• _PROBLEM DETAILS_: Go line by line through the entries below and copy those containing the string "Collapse".

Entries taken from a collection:
- - - -

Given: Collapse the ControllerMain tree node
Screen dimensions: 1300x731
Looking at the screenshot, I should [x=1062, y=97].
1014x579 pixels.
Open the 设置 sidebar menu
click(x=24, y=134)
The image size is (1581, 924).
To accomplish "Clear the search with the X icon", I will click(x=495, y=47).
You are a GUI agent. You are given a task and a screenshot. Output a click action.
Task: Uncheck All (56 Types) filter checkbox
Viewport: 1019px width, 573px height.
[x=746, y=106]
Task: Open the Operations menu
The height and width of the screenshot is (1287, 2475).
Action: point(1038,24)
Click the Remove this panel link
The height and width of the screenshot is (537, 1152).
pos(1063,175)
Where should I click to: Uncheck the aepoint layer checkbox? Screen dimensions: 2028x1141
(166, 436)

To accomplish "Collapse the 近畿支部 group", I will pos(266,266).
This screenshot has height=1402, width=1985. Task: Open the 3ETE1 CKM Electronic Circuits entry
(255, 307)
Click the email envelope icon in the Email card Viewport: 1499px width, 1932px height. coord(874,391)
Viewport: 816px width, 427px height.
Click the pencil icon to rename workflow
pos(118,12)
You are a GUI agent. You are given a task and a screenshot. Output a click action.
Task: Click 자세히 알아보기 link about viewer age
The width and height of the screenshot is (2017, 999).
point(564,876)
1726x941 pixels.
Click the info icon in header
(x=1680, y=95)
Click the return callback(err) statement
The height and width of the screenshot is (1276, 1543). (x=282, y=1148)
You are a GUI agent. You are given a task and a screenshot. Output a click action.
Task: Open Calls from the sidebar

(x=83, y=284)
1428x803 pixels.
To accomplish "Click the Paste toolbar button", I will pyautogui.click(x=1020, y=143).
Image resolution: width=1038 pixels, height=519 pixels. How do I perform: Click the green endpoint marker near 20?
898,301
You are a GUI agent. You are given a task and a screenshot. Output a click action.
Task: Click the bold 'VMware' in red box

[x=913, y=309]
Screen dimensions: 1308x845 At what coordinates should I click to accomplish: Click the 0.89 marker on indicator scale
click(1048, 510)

- - - -

• _RESPONSE_:
Given: Collapse the ControllerMain tree node
To accomplish "Collapse the 近畿支部 group", I will pos(266,266).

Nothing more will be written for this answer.